■ **INFORMATION GIVEN**
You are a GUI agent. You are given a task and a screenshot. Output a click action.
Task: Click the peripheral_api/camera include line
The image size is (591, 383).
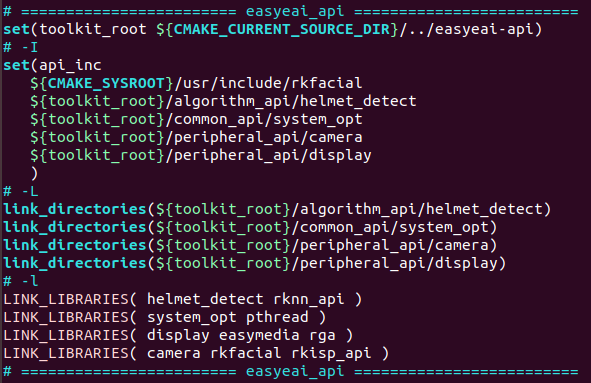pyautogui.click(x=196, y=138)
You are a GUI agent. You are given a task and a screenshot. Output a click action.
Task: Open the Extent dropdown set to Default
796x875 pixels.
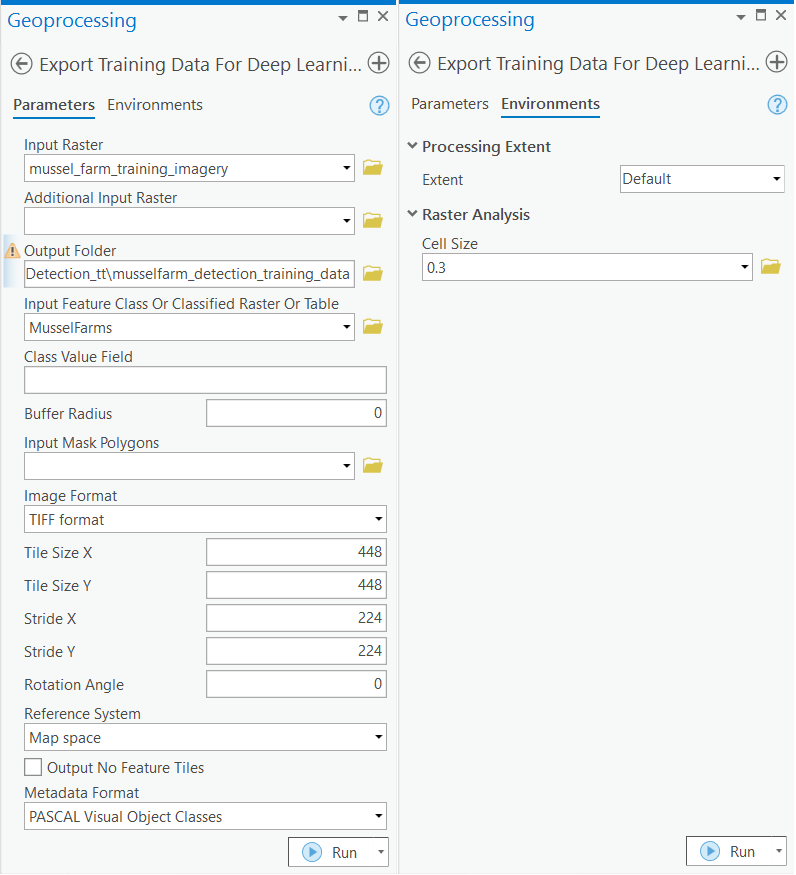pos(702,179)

■ **WHAT IS REQUIRED**
Where the line containing "Task: Open the Extent dropdown set to Default" appears, begin copying there and continue exactly through the final line of the records; both end lines belong in the copy, pictures do not.

■ **RESULT OF THE TASK**
Task: Open the Extent dropdown set to Default
796x875 pixels.
pos(702,179)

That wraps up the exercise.